Damar-Kantor Urusan Agama (KUA) Kecamatan Damar memastikan pelayanan keagamaan serta pencatatan nikah dan rujuk tetap berjalan normal. Meski sedang bersiap melakukan renovasi total gedung kantor, pihak KUA menegaskan tidak ada sistem bekerja dari rumah (work from home/WFH) demi menjaga pelayanan publik. Kepala KUA Kecamatan Damar, Ekocahyo Heppy Sulistio menyatakan bahwa, klarifikasi ini perlu disampaikan kepada masyarakat luas menyusul banyaknya pertanyaan terkait operasional kantor pada hari Jumat.

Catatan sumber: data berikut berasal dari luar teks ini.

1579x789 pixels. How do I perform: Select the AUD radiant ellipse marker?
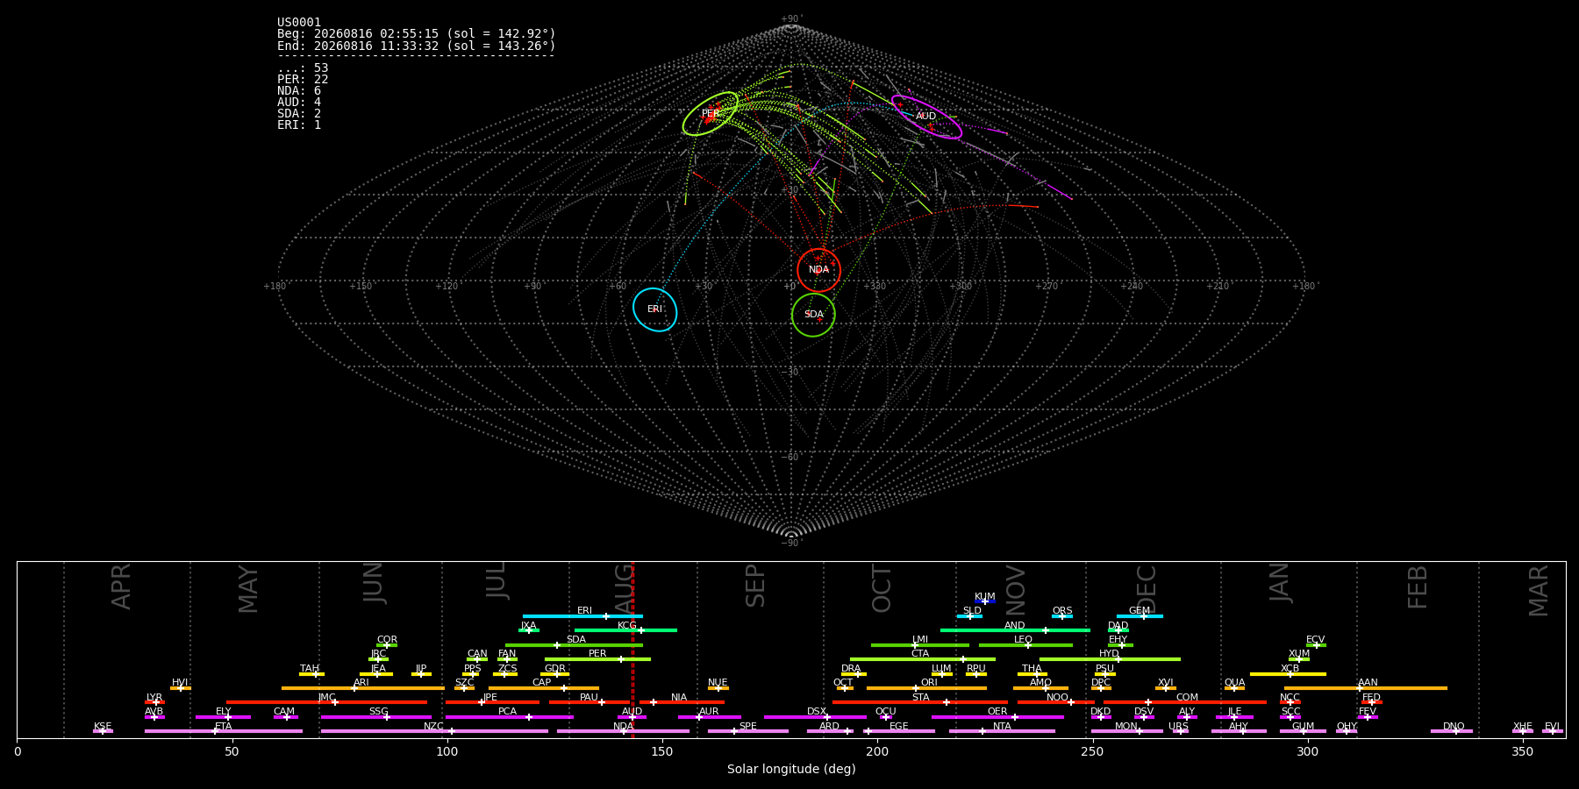(x=926, y=117)
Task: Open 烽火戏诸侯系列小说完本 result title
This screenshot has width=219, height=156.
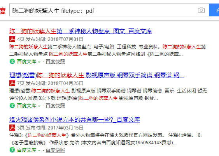Action: click(x=75, y=120)
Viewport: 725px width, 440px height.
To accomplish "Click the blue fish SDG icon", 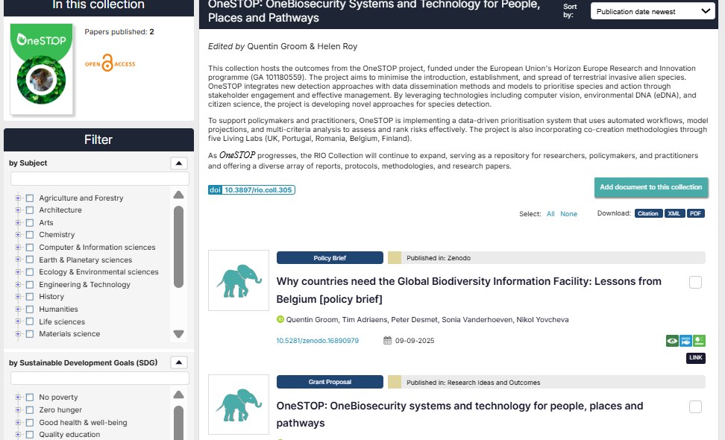I will click(x=685, y=341).
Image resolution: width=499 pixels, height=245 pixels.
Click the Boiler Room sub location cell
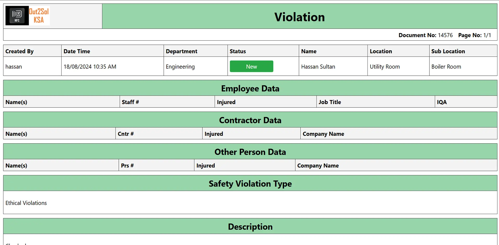[x=446, y=67]
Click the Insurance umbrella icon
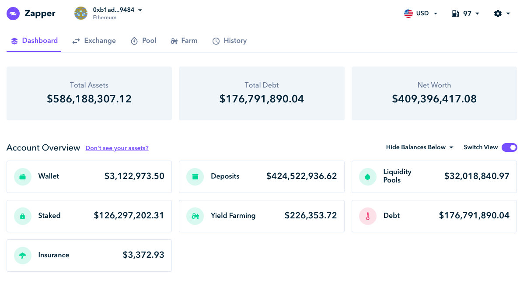 click(x=23, y=256)
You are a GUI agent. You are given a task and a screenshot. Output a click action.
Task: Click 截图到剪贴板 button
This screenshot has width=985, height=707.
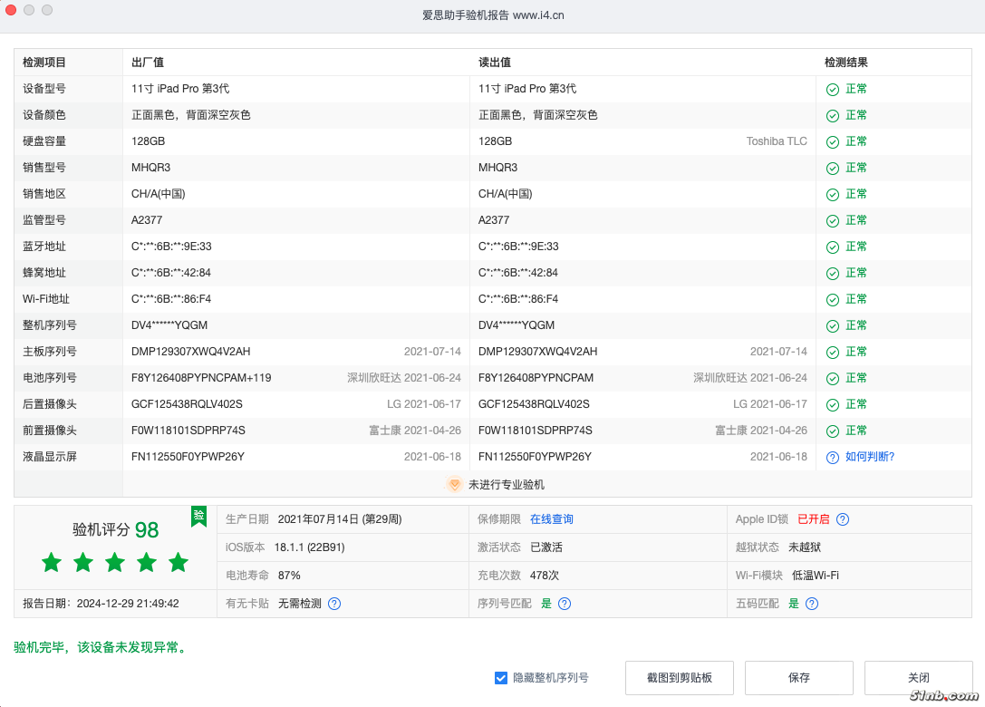click(679, 678)
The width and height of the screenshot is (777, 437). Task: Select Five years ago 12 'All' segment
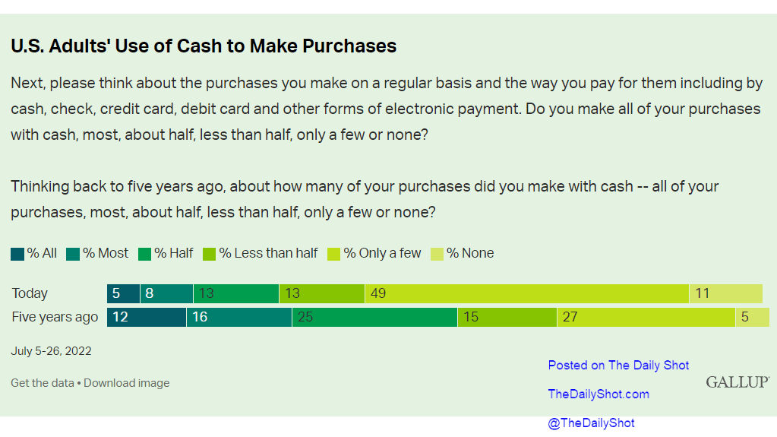147,318
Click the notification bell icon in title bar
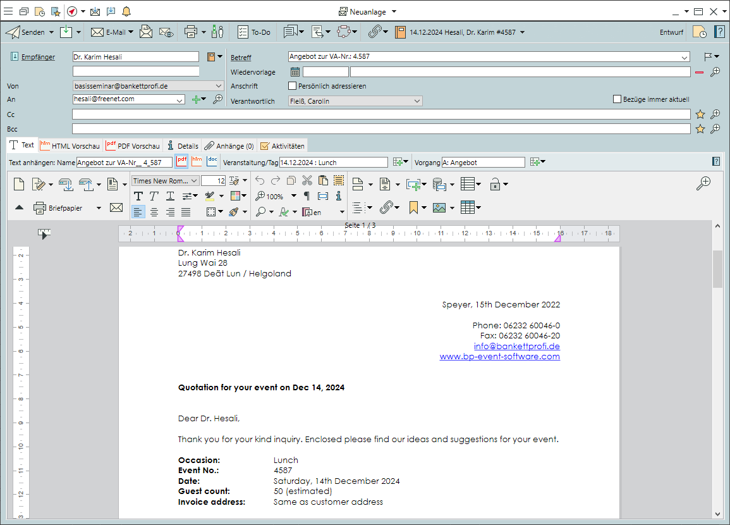 126,11
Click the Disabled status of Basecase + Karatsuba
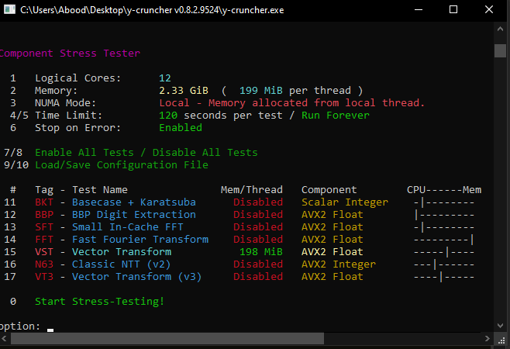Image resolution: width=510 pixels, height=349 pixels. (x=258, y=202)
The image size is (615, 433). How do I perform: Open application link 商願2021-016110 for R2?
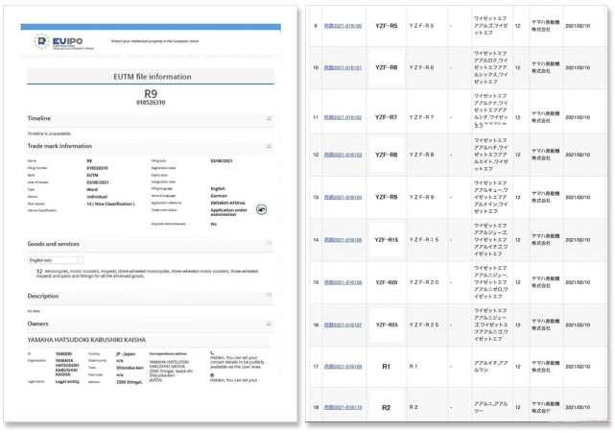[343, 408]
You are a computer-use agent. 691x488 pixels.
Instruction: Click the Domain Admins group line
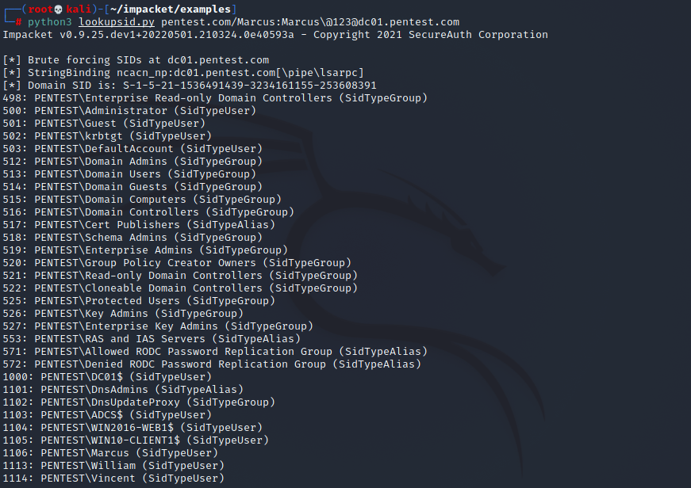click(132, 162)
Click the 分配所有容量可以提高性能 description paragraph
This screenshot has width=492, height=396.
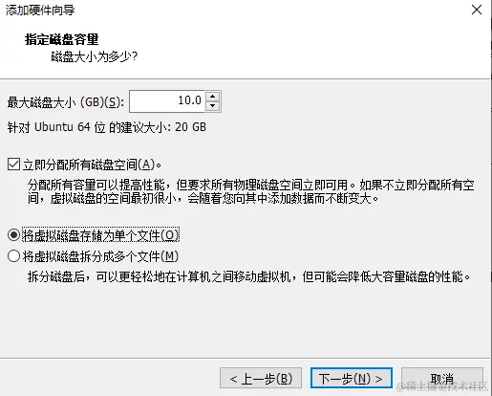251,191
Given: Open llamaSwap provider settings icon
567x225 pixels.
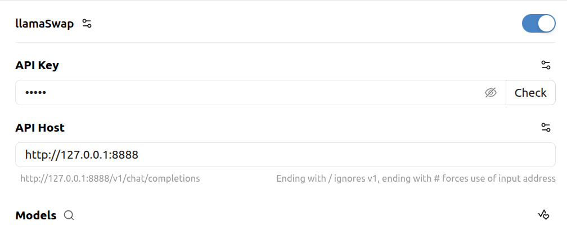Looking at the screenshot, I should pos(87,24).
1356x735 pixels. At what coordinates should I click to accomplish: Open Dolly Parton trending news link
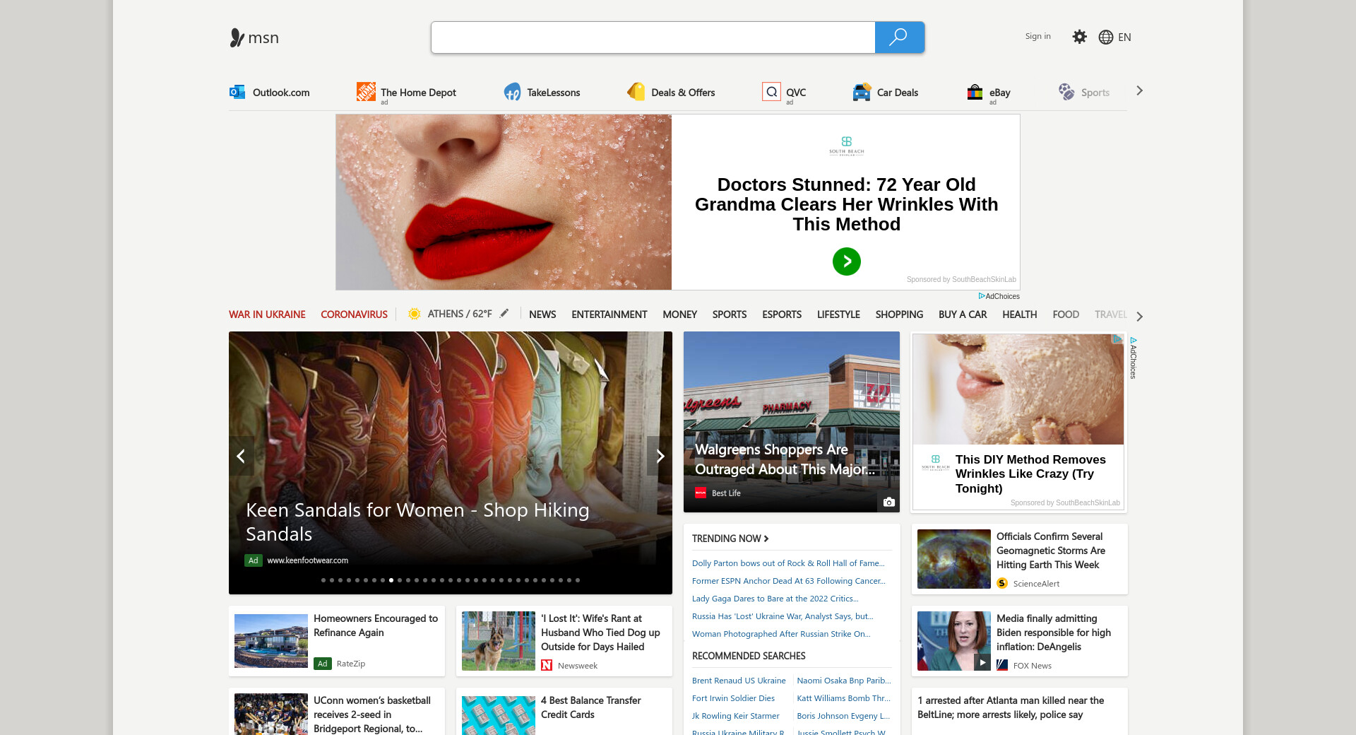(x=787, y=563)
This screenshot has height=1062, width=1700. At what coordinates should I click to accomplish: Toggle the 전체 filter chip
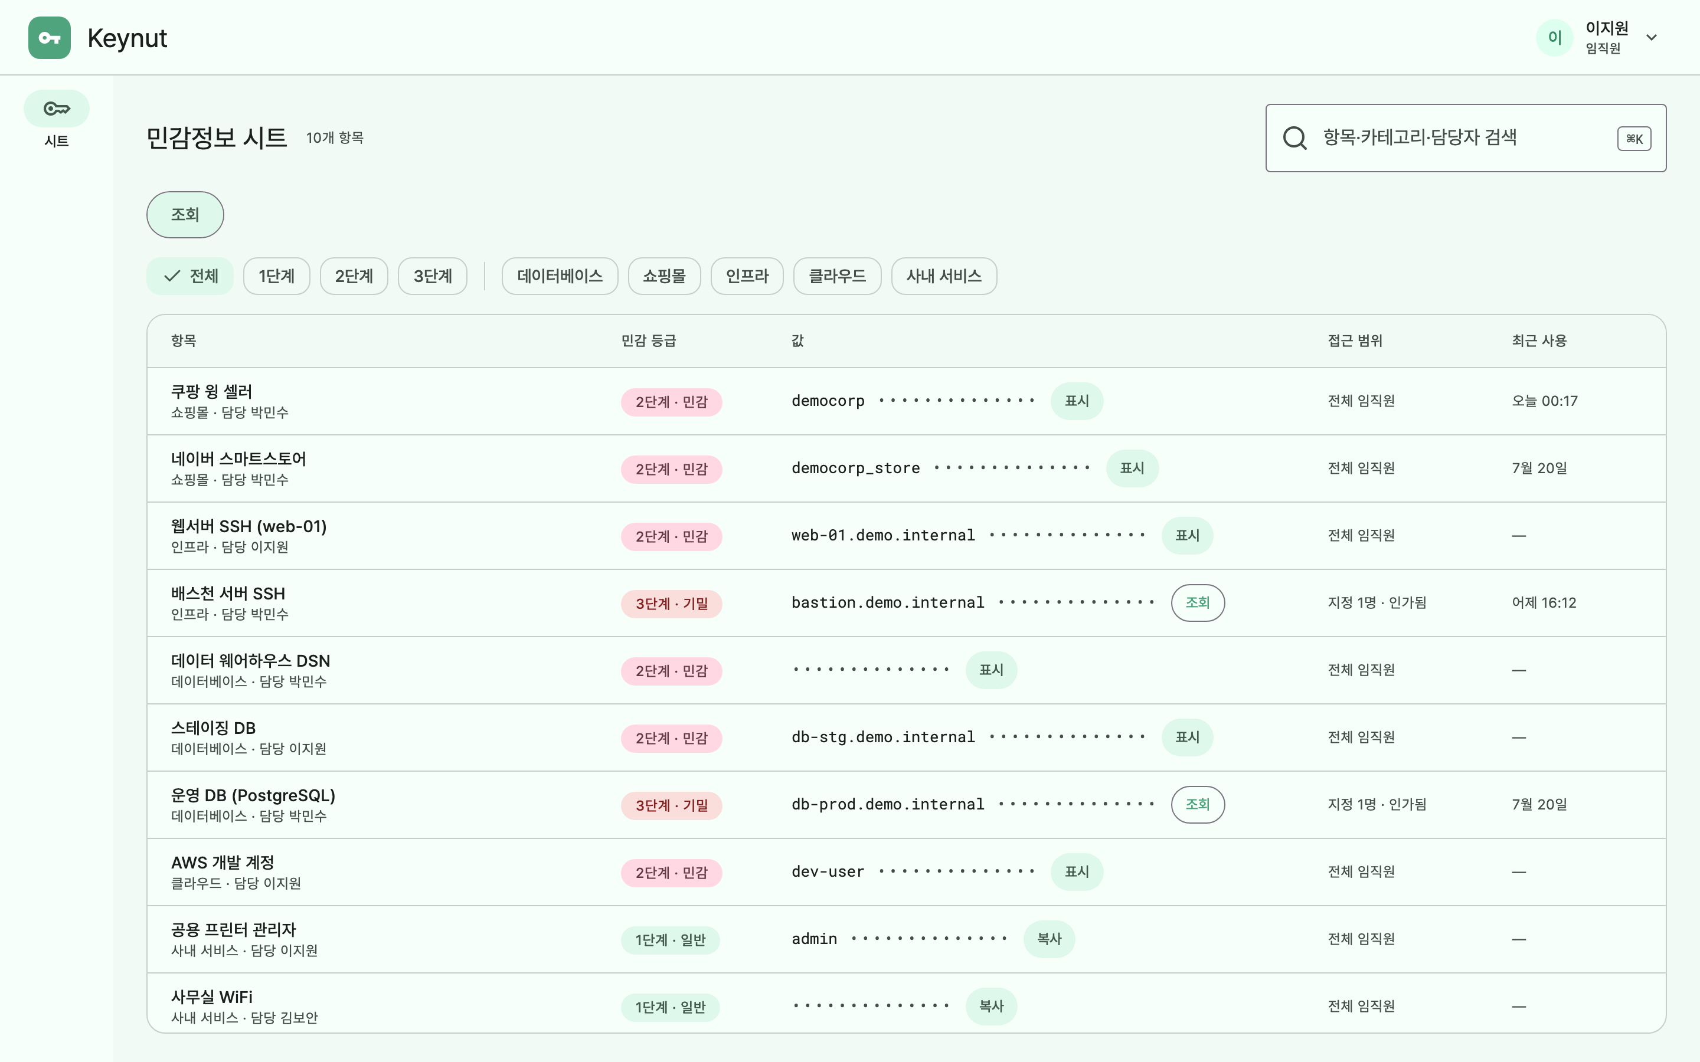[190, 276]
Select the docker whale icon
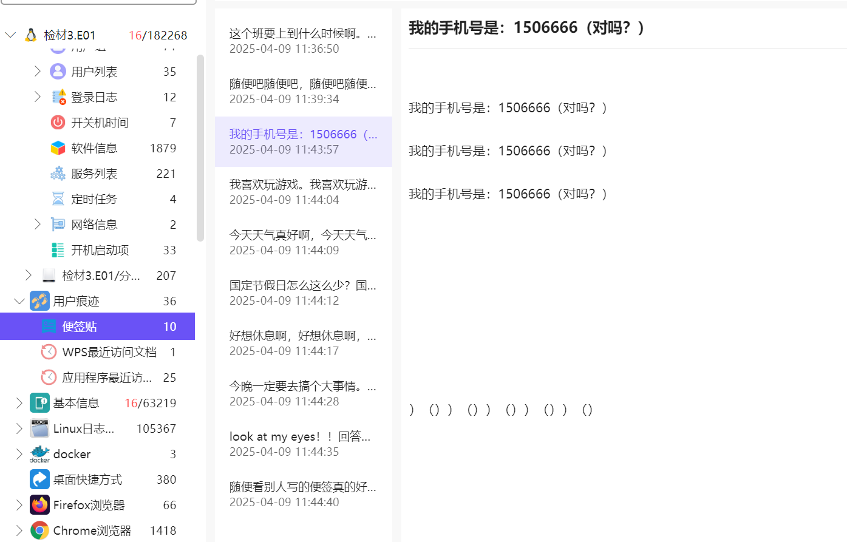The width and height of the screenshot is (847, 542). click(39, 453)
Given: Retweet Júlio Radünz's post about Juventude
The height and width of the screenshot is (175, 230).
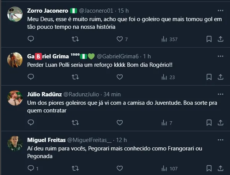Looking at the screenshot, I should click(x=76, y=123).

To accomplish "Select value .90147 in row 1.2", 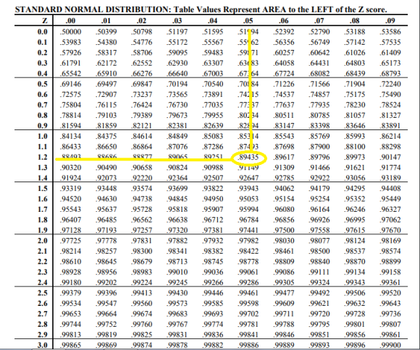I will 390,157.
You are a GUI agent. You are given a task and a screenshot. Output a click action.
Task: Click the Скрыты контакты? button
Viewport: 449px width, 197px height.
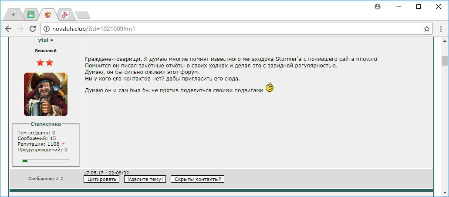[x=197, y=179]
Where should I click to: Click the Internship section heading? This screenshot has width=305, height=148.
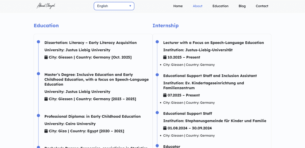pyautogui.click(x=166, y=26)
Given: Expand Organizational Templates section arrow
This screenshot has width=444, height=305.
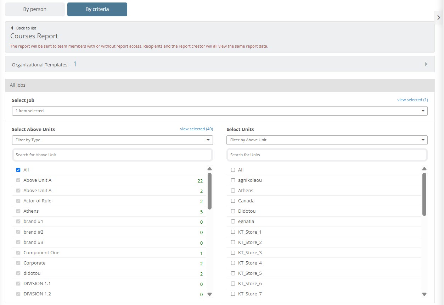Looking at the screenshot, I should pyautogui.click(x=426, y=64).
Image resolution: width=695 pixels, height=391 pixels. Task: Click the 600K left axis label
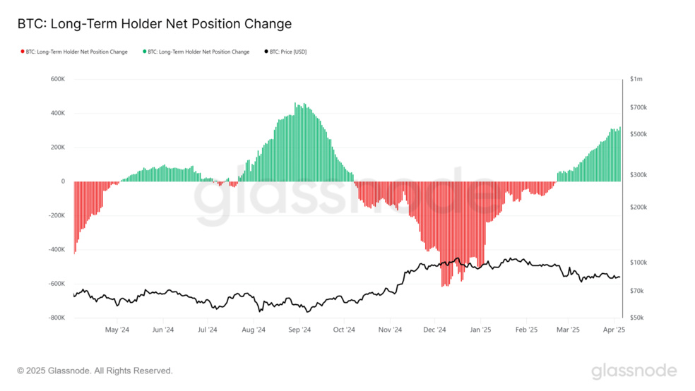tap(58, 79)
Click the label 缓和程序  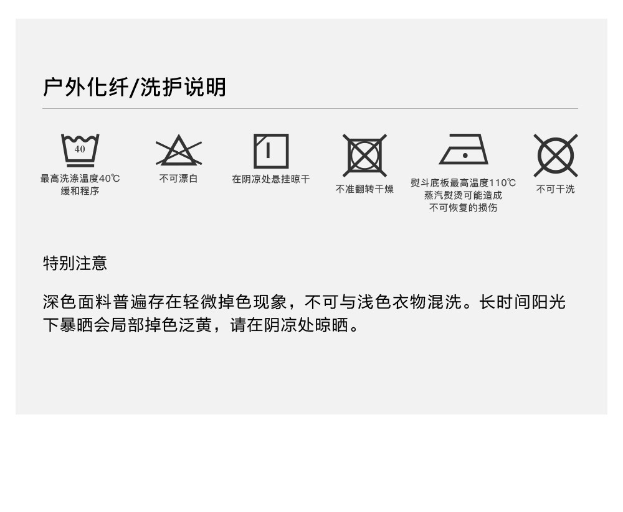coord(80,191)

“Di KUA tidak ada WFH. Pada hari Jumat kami tetap melayani masyarakat seperti biasa. Ini perlu kami sampaikan karena banyak warga yang bertanya apakah KUA tutup atau menerapkan WFH yang meniadakan layanan nikah maupun administrasi lainnya,” ujarnya di Kantor KUA Damar, Jumat (29/5/2026).
Selain masalah jam kerja, Kepala KUA Damar juga meluruskan keraguan warga mengenai pelaksanaan akad nikah pada hari tasyrik. Menurutnya, secara syariat tidak ada larangan bagi umat Muslim untuk melangsungkan ibadah pernikahan pada hari tasyrik. Atas dasar itu, KUA Damar tetap melayani permohonan akad nikah secara normal.
Siapkan Skenario Pengalihan Tempat
Saat ini, suasana pelayanan di Balai Nikah KUA Damar berlangsung dalam kondisi sederhana. Sejumlah sarana dan prasarana kantor sudah mulai dikosongkan dan dipindahkan ke gudang penyimpanan. Hal ini dilakukan karena gedung lama akan segera dihapus dari daftar aset negara untuk kemudian dirobohkan dan dibangun gedung baru.
“Kami sudah mulai berbenah dan memindahkan sebagian aset seperti kursi dan meja ke gudang karena proses penghapusan aset sedang berjalan. Karena warga tetap menginginkan pelayanan di Balai Nikah, kami akan terus melayani meskipun dengan keterbatasan yang ada,” jelasnya.
Pihak KUA juga telah menyiapkan skenario alternatif jika kondisi gedung lama sudah tidak lagi kondusif untuk menggelar prosesi akad nikah. “Jika nanti sudah tidak memungkinkan, pelayanan nikah gratis akan kami alihkan sementara ke Musholla Kantor Camat. Lokasi tersebut akan tetap dicatat sebagai pernikahan di dalam kantor, sehingga warga tidak dikenai biaya atau nol rupiah. Berbeda jika menikah di rumah, ada biaya PNBP sebesar Rp600.000 yang disetorkan langsung ke kas negara,” pungkasnya.